Tahapan-tahapan tersebut membuktikan bahwa dalam memberhentikan Presiden dan/atau Wakil Presiden yang masih dalam jabatannya, Undang-Undang Dasar Negara Republik Indonesia Tahun 1945 berpijak pada paham negara demokrasi seperti diatur dalam Pasal 1 ayat (2) dan berpijak pada paham negara hukum seperti diatur dalam pasal 1 ayat (3). Penerapan paham demokrasi dilakukan melalui pernyataan pendapat lebih dahulu oleh DPR dan pemberhentian oleh MPR, yang merupakan lembaga perwakilan dengan fungsi yang berbeda. Penerapan paham negara hukum dilakukan melalui forum previlegiatum, yakni dengan pemeriksaan, pengadilan, dan putusan oleh Mahkamah Konstitusi sebagai pemegang kekuasaan kehakiman sebelum MPR benar-benar memberhentikan Presiden dan/atau Wakil Presiden. Di sinilah terletak perpaduan penerapan antara paham demokrasi dan paham negara hukum.

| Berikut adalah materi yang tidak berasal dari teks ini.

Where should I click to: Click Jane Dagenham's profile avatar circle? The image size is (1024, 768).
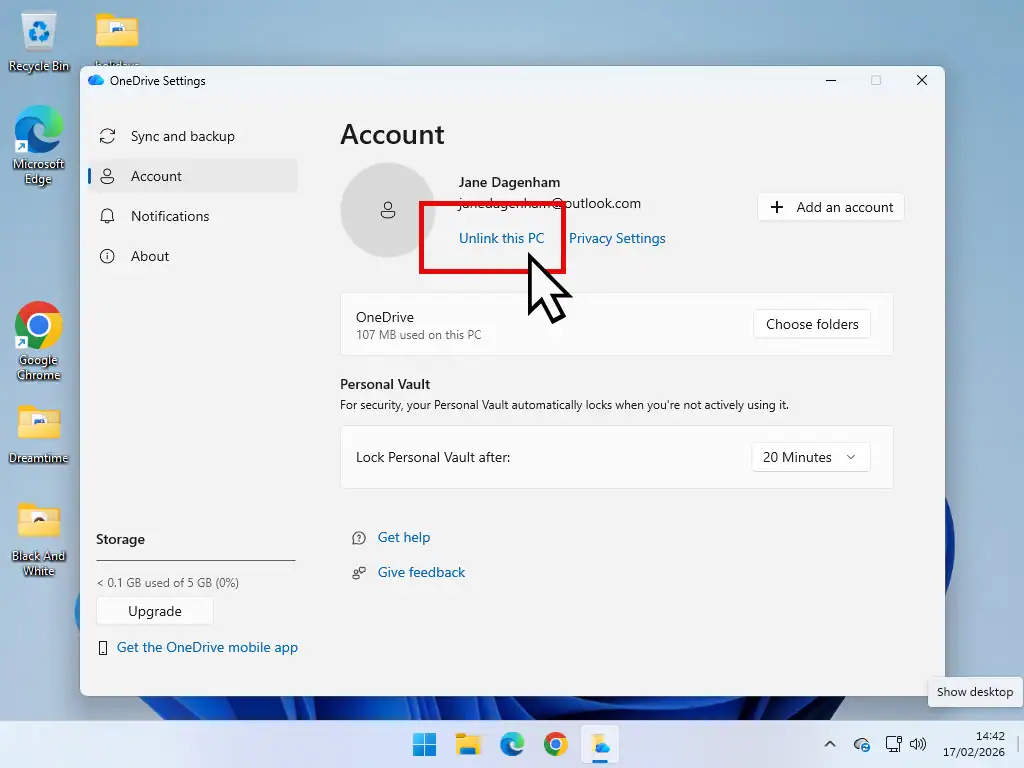[387, 210]
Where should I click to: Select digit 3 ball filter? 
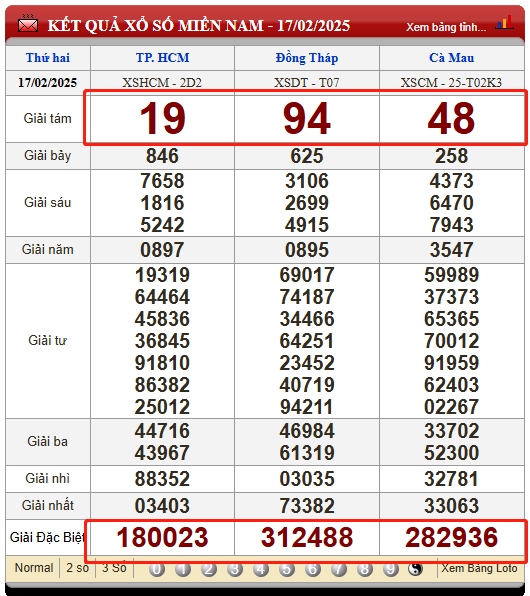point(235,569)
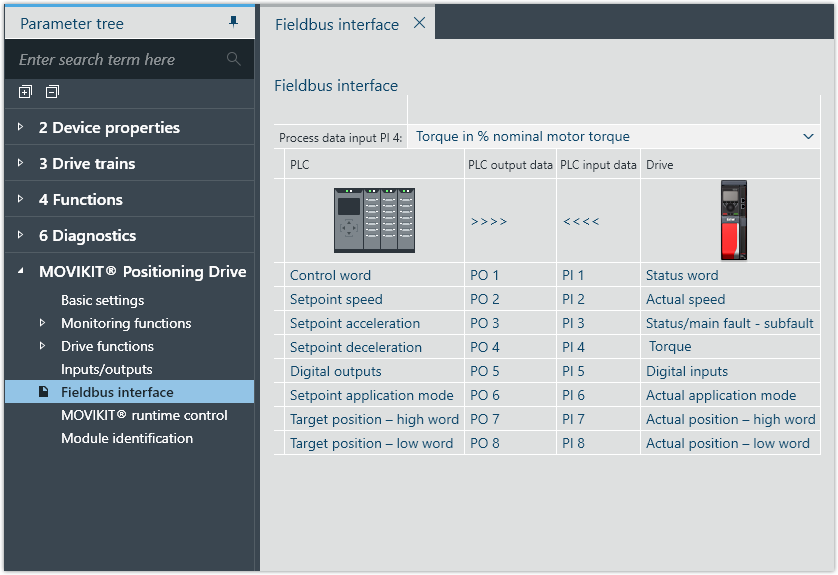Switch to the Fieldbus interface tab
Image resolution: width=838 pixels, height=575 pixels.
(x=337, y=24)
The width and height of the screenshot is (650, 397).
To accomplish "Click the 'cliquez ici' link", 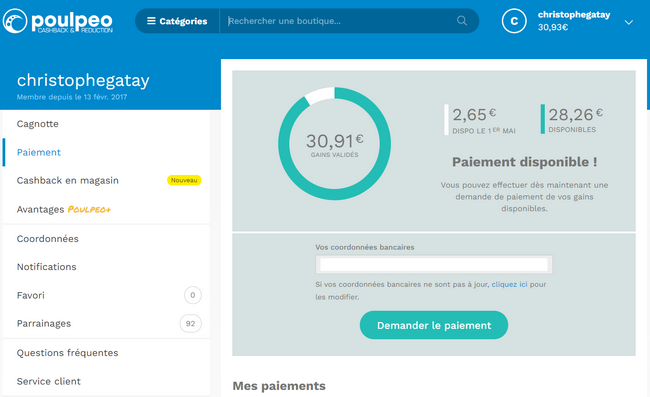I will (x=509, y=284).
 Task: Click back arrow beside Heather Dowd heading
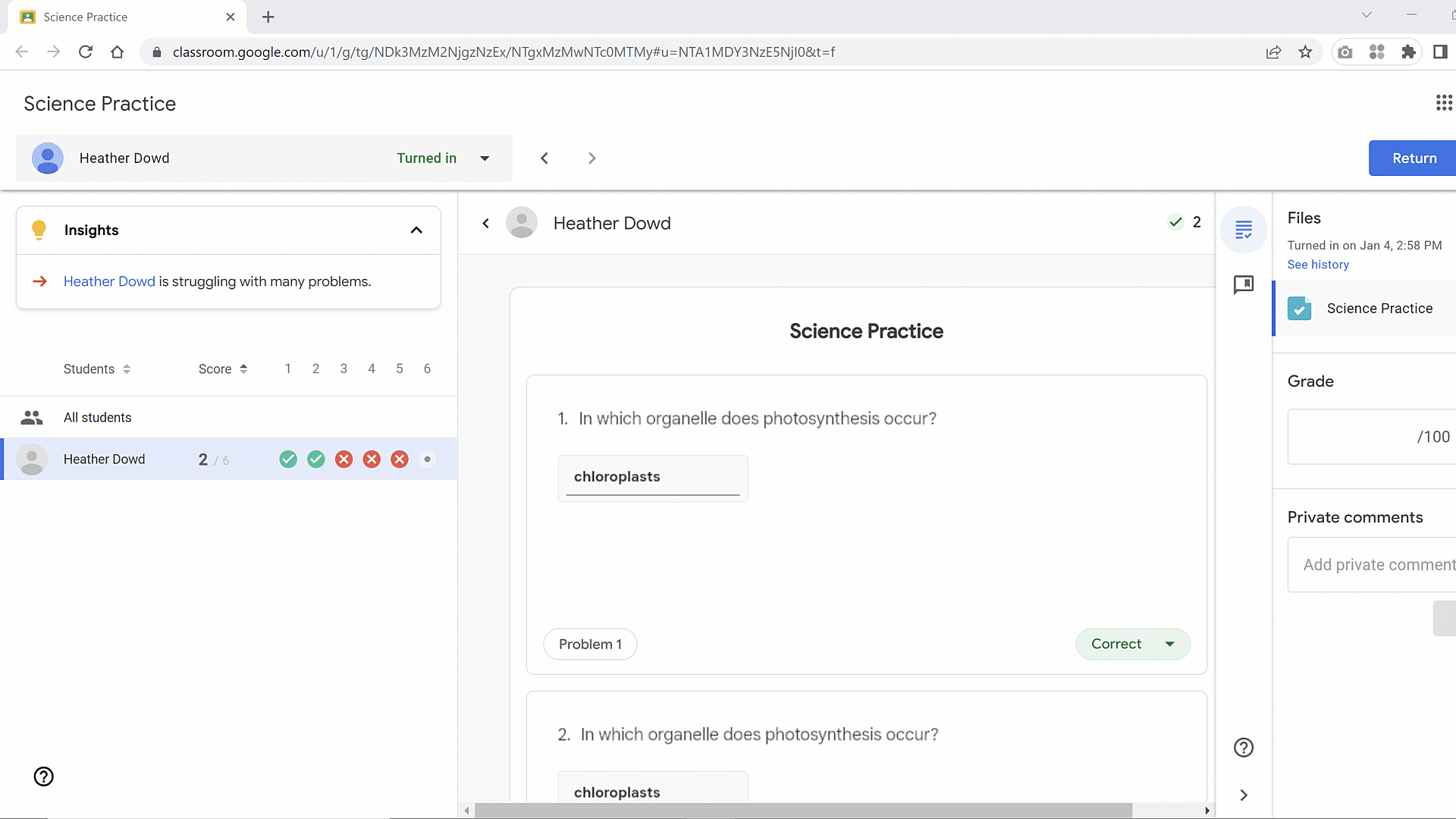tap(486, 223)
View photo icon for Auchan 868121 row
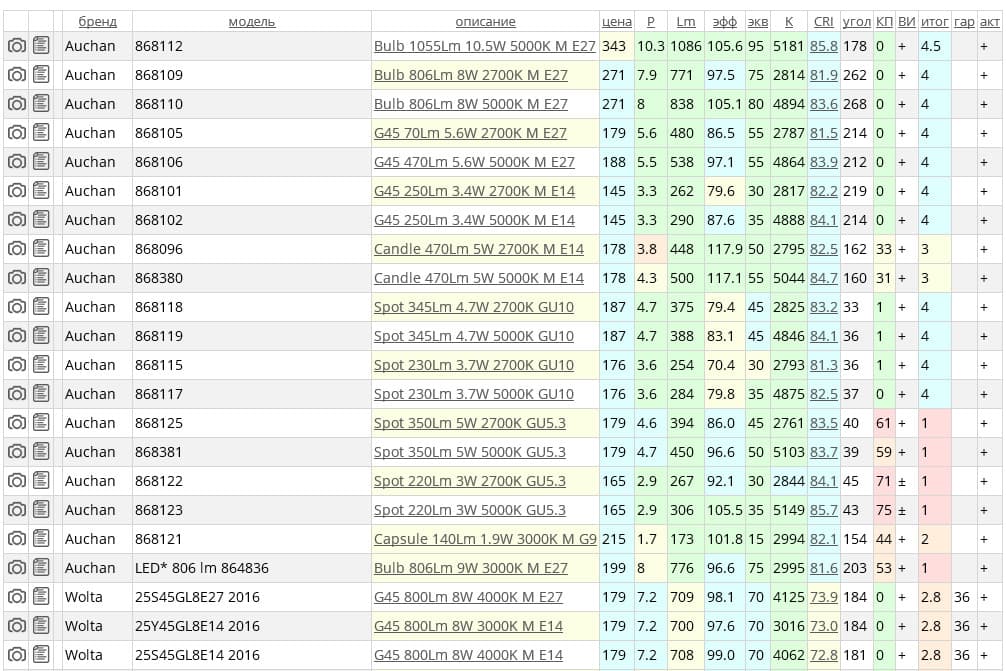 [16, 539]
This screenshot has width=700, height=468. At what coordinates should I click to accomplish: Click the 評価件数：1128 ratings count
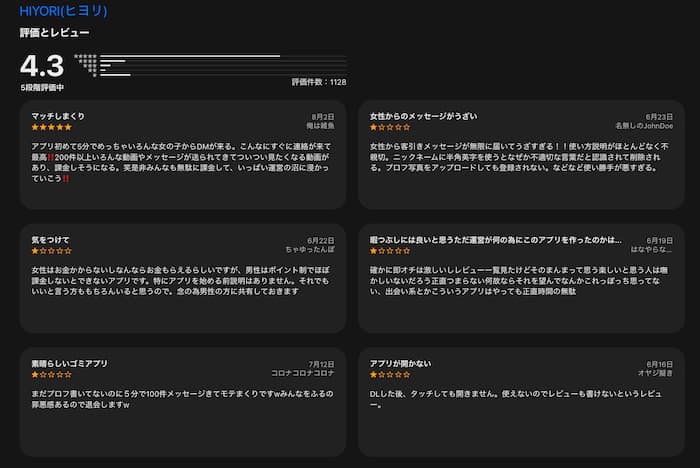318,82
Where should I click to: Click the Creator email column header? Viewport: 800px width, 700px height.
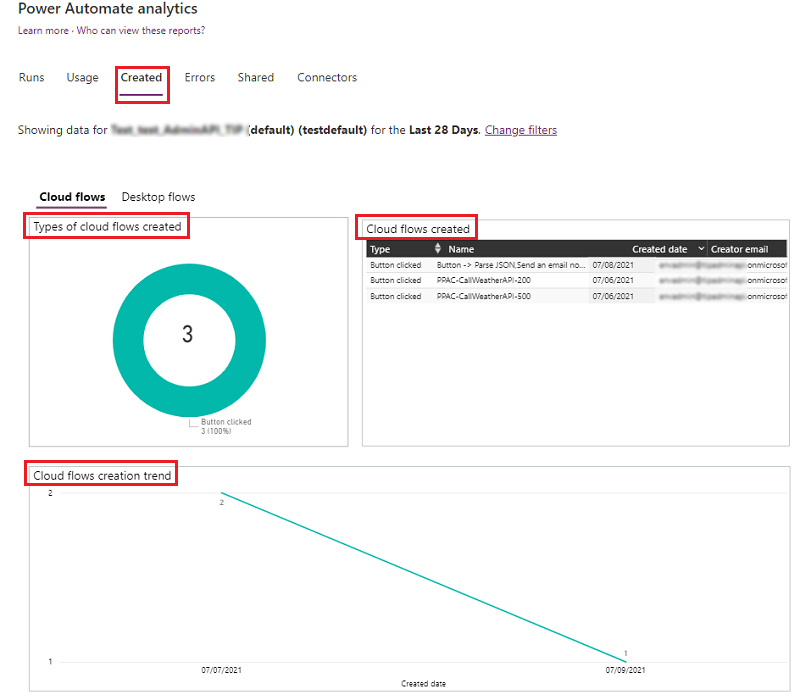(x=739, y=249)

h. Presiden tidak dapat membekukan dan/atau membubarkan Dewan Perwakilan Rakyat
Perubahan Undang-Undang Dasar Negara Republik Indonesia Tahun 1945 mengenai larangan pembekuan dan/atau pembubaran DPR oleh Presiden tercantum dalam Pasal 7C dengan rumusan sebagai berikut.
Pasal 7C
Presiden tidak dapat membekukan dan/atau membubarkan Dewan Perwakilan Rakyat.
Ketentuan ini dimaksudkan untuk mewujudkan keseimbangan politis bahwa DPR tidak dapat mem-berhentikan Presiden, kecuali mengikuti ketentuan Pasal 7A (ketentuan ini diangkat dari Penjelasan Undang-Undang Dasar Negara Republik Indonesia Tahun 1945) dan Presiden juga tidak dapat membekukan DPR. Ketentuan itu juga dimaksudkan untuk melindungi keberadaan DPR sebagai salah satu lembaga negara yang mencerminkan kedaulatan rakyat sekaligus mene-guhkan kedudukan yang setara antara Presiden dan DPR yang sama-sama memperoleh legitimasi langsung dari rakyat.
Dengan ketentuan Undang-Undang Dasar Negara Republik Indonesia Tahun 1945 yang menegaskan larangan pembekuan dan/atau pembubaran DPR, pada masa yang akan datang tidak boleh terjadi peristiwa pembekuan dan/atau pembubaran DPR oleh Presiden.